### Source document
** Start **
2. The Bank hereby accepts appointment and agrees to perform the duties
hereinafter set forth.
3. Subject to the provisions of paragraphs 4 and 5 below, the Bank
shall compute the net asset value per share of each Series of shares listed on
Schedule I hereto (the "Series") of the Fund and shall value the securities held
by the Fund (the "Securities") at such times and dates and in the manner
specified in the then currently effective Prospectus of the Fund.
4. To the extent valuation of Securities or computation of a Series'
net asset value as specified in the Fund's then currently effective Prospectus
is at any time inconsistent with any applicable laws or regulations, the Fund
shall immediately so notify the Bank in writing and thereafter shall either
furnish the Bank at all appropriate times with the values of such Securities and
each Series' net asset value, or subject to the prior approval of the Bank,
instruct the Bank in writing to value Securities and compute each
Series' net asset value in a manner which the Fund then represents in writing to
be consistent with all applicable laws and regulations. The Fund may also from
time to time, subject to the prior approval of the Bank, instruct the Bank in
writing to compute the value of the Securities or a Series' net asset value in a
manner other than as specified in paragraph 3 of this Agreement. By giving such
instruction, the Fund shall be deemed to have represented that such instruction
is consistent with all applicable laws and regulations and the then currently
effective Prospectus of the Fund. The Fund shall have sole responsibility for
determining the method of valuation of Securities and the method of computing
each Series' net asset value.
** End **
### Excerpted records
** Start **
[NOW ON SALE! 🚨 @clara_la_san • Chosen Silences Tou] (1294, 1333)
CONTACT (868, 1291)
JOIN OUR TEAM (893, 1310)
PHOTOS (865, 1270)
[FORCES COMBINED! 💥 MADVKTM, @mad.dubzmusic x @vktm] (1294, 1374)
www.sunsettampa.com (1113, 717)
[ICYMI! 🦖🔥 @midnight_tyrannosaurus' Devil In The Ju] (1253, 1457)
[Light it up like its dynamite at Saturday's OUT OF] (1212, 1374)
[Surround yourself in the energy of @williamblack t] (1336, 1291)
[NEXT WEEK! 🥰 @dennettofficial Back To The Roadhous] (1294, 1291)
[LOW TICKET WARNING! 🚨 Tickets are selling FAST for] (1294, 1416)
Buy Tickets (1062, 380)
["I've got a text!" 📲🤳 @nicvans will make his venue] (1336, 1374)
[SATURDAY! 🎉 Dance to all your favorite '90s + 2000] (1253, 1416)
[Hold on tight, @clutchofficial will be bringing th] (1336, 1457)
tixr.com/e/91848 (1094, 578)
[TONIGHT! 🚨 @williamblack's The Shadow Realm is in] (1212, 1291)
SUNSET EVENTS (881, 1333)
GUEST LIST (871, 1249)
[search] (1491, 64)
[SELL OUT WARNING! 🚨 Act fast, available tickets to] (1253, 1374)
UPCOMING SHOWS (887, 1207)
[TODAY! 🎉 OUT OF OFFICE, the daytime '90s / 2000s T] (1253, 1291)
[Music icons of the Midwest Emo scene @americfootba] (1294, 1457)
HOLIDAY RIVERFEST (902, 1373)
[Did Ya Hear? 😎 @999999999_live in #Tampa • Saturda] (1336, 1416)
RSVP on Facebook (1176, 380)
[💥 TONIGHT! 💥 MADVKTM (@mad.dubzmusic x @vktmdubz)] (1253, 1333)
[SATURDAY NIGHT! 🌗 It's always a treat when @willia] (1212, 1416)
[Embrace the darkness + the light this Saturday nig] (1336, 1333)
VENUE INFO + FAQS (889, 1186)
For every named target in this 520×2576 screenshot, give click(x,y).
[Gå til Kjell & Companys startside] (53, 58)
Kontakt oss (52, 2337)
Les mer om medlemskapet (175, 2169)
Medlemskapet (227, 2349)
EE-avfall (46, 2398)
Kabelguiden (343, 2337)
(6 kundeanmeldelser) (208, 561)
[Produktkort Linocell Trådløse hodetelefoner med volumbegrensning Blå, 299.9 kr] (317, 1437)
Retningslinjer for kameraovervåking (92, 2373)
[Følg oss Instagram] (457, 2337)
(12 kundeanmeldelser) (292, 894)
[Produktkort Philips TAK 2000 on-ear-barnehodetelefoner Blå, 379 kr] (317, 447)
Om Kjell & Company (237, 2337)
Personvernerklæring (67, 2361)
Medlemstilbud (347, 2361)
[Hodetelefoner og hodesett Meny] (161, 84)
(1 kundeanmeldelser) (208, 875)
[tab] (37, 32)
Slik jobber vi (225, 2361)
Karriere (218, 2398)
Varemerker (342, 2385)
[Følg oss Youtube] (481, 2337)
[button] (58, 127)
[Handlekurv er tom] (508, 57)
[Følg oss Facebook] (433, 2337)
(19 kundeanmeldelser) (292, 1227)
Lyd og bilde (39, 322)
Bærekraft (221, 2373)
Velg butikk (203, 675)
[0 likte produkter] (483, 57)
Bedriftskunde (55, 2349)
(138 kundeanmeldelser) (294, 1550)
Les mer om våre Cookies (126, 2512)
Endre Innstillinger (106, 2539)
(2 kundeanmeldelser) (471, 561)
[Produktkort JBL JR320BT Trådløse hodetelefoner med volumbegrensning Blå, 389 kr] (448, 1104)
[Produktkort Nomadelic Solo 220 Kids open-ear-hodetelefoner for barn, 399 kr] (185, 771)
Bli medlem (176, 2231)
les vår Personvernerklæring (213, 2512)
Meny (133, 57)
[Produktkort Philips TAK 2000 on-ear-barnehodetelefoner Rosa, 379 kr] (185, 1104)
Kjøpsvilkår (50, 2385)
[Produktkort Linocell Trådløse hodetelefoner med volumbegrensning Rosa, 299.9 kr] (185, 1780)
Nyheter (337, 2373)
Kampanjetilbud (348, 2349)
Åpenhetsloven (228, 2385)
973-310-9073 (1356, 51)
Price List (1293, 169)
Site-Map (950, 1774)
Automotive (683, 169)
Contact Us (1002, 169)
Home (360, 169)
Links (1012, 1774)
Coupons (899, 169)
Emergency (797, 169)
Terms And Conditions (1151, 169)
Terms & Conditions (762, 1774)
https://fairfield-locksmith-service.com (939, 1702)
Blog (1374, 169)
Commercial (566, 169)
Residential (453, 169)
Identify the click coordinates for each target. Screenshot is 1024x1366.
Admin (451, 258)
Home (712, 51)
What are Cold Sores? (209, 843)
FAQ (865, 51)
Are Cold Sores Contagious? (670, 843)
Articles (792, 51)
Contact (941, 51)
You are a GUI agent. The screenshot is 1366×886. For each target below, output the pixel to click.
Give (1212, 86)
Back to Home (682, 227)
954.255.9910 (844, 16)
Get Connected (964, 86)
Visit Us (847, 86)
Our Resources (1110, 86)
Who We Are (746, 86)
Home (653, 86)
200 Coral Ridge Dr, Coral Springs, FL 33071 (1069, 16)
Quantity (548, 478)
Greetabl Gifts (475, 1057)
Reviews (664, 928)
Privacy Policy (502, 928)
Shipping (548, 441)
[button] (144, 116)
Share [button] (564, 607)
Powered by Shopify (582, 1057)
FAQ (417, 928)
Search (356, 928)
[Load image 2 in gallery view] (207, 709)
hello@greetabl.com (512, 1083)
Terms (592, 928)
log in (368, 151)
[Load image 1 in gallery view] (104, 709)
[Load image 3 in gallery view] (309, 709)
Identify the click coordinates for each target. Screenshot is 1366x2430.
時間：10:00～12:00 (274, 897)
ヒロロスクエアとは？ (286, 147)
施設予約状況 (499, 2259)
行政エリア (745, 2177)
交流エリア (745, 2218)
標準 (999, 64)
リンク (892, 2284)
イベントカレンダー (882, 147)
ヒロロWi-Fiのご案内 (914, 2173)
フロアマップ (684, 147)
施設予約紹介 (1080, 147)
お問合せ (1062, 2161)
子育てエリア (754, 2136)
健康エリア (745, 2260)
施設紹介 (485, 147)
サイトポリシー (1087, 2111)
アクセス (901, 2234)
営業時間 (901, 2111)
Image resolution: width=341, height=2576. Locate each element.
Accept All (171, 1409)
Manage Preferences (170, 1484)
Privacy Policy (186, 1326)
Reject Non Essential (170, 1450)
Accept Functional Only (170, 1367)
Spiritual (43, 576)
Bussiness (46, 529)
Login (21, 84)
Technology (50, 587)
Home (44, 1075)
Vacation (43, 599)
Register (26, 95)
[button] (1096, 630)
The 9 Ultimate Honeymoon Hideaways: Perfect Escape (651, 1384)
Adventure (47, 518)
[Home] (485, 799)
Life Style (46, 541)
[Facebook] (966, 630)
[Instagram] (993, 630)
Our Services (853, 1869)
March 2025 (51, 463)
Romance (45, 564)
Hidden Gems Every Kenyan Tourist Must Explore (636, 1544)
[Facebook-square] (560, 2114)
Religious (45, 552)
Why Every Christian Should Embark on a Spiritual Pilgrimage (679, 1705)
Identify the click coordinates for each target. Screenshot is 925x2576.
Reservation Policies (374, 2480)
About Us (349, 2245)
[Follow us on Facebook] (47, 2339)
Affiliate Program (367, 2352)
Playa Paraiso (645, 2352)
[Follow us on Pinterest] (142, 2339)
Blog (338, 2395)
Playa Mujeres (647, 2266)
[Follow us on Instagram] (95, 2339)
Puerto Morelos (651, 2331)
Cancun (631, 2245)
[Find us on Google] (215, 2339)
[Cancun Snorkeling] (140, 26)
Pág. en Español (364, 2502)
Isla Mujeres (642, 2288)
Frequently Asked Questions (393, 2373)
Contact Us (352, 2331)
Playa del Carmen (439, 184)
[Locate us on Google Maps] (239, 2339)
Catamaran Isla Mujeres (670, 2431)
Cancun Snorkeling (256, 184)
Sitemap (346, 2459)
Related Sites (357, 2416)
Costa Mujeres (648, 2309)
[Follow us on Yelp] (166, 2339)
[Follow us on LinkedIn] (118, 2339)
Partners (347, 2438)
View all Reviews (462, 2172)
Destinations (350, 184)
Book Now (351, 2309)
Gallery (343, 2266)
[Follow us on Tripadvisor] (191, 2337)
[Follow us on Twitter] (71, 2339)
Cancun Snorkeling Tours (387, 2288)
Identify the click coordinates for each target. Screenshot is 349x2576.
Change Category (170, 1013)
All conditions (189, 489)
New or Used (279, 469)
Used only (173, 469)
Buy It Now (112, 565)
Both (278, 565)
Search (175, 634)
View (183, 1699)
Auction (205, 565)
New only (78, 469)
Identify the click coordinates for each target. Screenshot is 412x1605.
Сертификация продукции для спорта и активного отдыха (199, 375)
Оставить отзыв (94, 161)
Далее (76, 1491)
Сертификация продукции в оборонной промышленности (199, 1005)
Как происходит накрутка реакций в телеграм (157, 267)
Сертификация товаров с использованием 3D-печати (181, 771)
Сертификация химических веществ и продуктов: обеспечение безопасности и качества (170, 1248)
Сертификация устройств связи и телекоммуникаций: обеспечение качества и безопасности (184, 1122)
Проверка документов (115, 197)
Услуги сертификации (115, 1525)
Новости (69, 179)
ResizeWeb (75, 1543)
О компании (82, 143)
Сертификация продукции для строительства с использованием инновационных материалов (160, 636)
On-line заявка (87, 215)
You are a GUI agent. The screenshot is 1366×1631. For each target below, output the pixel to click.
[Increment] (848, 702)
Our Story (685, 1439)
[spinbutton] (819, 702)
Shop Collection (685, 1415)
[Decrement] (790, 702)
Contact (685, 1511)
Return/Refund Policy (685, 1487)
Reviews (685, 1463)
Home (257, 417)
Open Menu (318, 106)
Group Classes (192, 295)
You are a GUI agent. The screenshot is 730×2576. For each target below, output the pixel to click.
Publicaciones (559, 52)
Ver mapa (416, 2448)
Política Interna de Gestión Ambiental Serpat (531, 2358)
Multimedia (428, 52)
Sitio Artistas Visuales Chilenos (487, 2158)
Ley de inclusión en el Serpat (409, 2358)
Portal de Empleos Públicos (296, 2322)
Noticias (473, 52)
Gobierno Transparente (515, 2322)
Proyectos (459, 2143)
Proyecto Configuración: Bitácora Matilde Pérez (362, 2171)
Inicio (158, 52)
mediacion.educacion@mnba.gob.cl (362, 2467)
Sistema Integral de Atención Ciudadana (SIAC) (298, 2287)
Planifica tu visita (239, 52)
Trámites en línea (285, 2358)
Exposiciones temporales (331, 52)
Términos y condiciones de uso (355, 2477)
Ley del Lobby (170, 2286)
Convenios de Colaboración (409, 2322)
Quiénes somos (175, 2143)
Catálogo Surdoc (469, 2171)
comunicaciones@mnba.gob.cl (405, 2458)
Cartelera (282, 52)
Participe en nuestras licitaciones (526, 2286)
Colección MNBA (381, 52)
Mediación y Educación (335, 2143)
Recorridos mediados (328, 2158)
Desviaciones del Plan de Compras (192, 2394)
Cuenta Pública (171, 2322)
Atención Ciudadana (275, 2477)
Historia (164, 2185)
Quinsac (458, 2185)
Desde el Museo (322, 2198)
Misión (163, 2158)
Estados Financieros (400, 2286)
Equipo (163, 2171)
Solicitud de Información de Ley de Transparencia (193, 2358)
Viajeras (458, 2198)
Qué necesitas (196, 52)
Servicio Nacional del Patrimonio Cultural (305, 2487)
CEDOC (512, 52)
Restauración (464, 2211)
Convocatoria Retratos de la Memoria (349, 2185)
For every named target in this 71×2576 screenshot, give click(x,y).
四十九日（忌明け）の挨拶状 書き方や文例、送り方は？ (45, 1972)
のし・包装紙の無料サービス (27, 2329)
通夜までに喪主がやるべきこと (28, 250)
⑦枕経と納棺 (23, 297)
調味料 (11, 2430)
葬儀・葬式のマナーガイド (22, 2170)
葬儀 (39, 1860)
** End **
### Your instructions
In the agreement excerpt, list every paragraph number that the wording of a sentence cites as a cross-reference. Do not count the numbers that label the paragraphs themselves.

### Answer for this exercise
- 4 ("paragraphs 4 and 5 below")
- 5 ("paragraphs 4 and 5 below")
- 3 ("paragraph 3 of this Agreement")